AIA financial result marred by property writedown

A non-cash write-down of Auckland International Airport's investment property portfolio marred an otherwise strong financial result for the six months ended December.

The company reported earnings before interest, tax, depreciation and amortisation of $138.7 million in the period, up 2.5% on the previous corresponding period.

However, when the new accounting rules were applied to recognise the valuation of the company's investments directing in the income statement, total ebitda fell by $32.6 million, or 25.2%.

Auckland Airport wrote down its investment property by $41.8 million because of the current trend of softening land values. The company did not rule out further devaluations.

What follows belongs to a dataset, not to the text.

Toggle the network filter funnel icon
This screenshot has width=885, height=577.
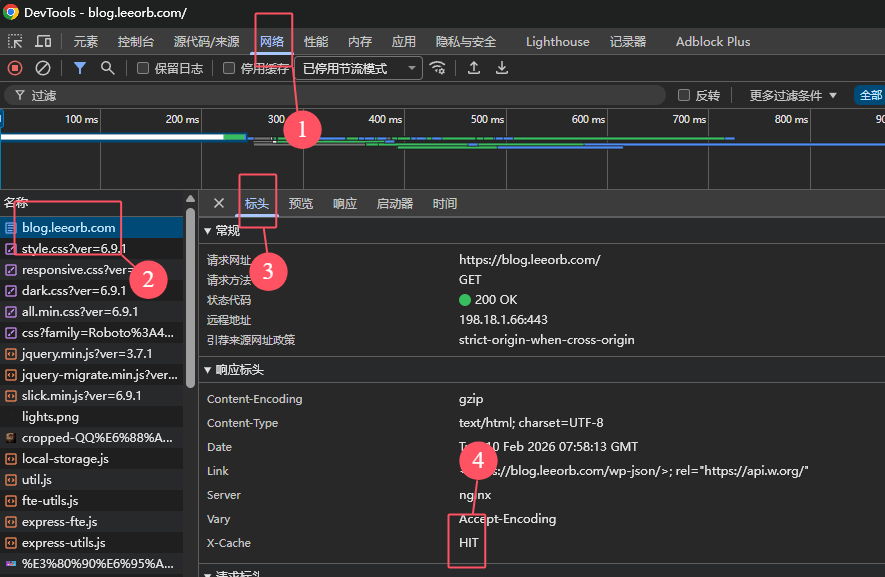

Operating revenue rose nearly 7% to $184 million. An interim dividend of 3.75c a share was declared, down 2c from last year.

Chairman Tony Frankham said recent months had seen dramatic contractions and volatility in global financial and credit markets, resulting in a global economic downturn.

"The fortunes of New Zealand are inherently tied to growth in its key markets for export sales and tourism.

"The directors consider that maintaining a strong balance sheet position is important," he said.

Total borrowings at balance date increased by $4.2 million to $1.05 billion.

Total assets fell $20.2 million to $3.1 billion and shareholders' equity fell $49.6 million to $1.8 billion.

Mr Frankham said the company's full-year profit was expected to be at the lower end of the previous guidance.

The long-term outlook for the company remained positive, reflecting international passenger number projections that were expected to increase over the longer term.

New Zealand retained enduring popularity as one of the world's leading tourism destinations, he said.